El mundo cristiano se dividió. Alemania, Italia, Hungría, Inglaterra y Escandinavia reconocieron a Urbano VI, instalado en Roma. Clemente VII, con su sede en Aviñón, contaba con la adhesión de Francia, Castilla y Escocia. La muerte de Urbano VI no puso fin al cisma, pues sus cardenales se apresuraron a elegir su sucesor, Bonifacio IX, que intentó restablecer la unidad ayudado por Gerson y la Universidad de París.

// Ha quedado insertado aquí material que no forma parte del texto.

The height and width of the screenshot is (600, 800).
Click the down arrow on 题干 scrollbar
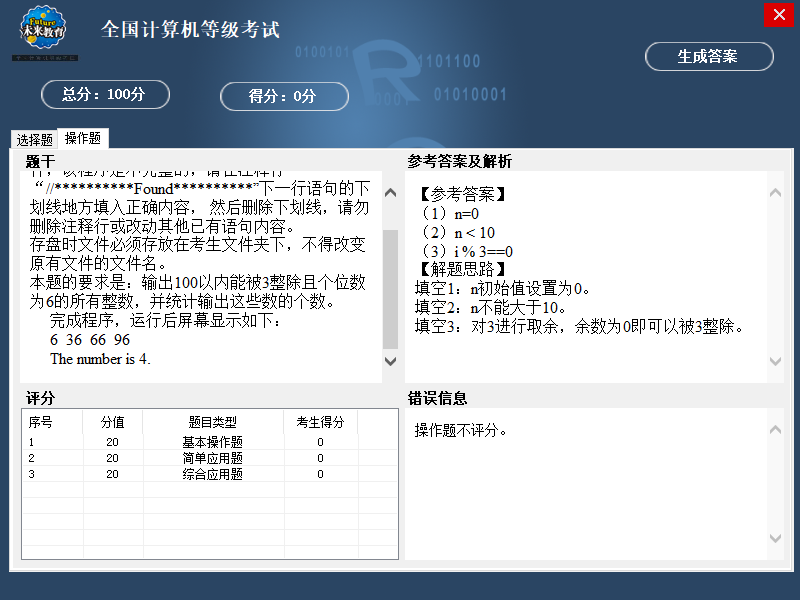[389, 362]
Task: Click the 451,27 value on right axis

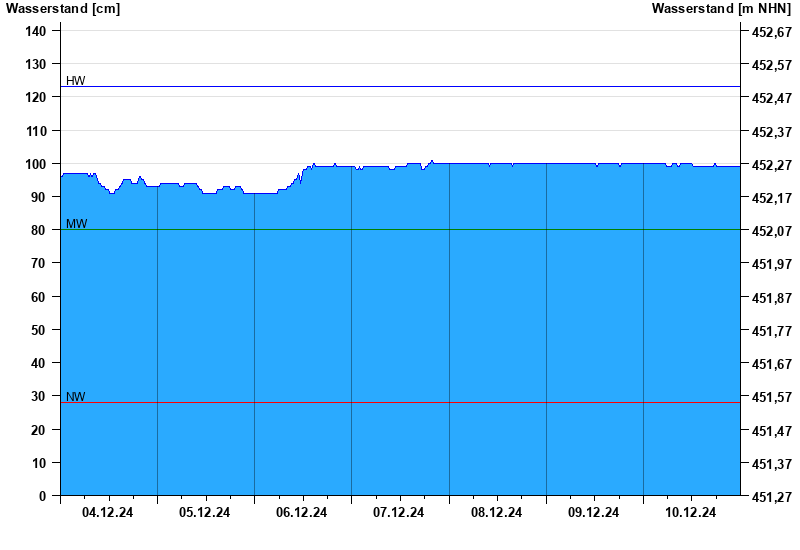Action: (x=771, y=497)
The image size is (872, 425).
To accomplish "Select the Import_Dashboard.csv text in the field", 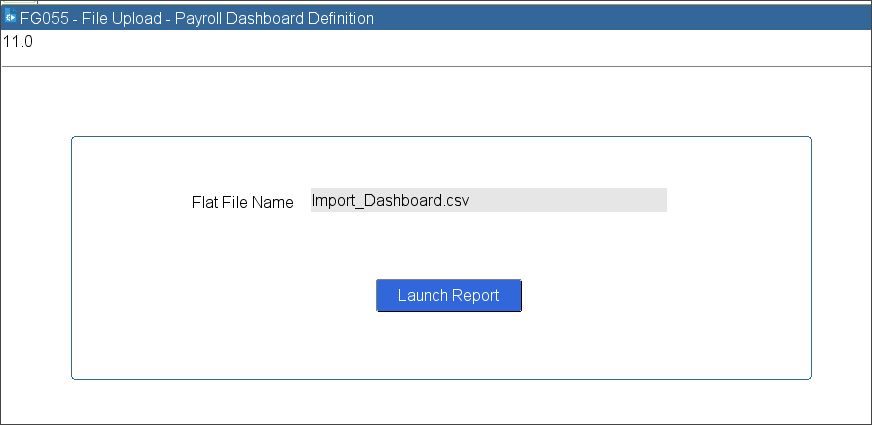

La muerte de Clemente VII no servirá más que para que los cardenales de Aviñón eligieran a Benedicto XII, quien obstinadamente se negará a ceder hasta el fin de sus días. Cuando muere Bonifacio IX los cardenales romanos se apresuraron a elegir un sucesor, Inocencio VII, y dos años más tarde, Gregorio XII. El Concilio de Pisa de 1409 decretó la deposición de los dos papas y veinticuatro cardenales eligen a Alejandro V, cuyo sucesor, Juan XXIII impuso la reunión de un nuevo concilio en Constanza, donde el propio Juan XXIII fue depuesto. La unidad fue restablecida merced a la elección de Martín V. Todo este período representa uno de los tiempos más difíciles de la vida eclesial, provocando un grave desconcierto en las conciencias.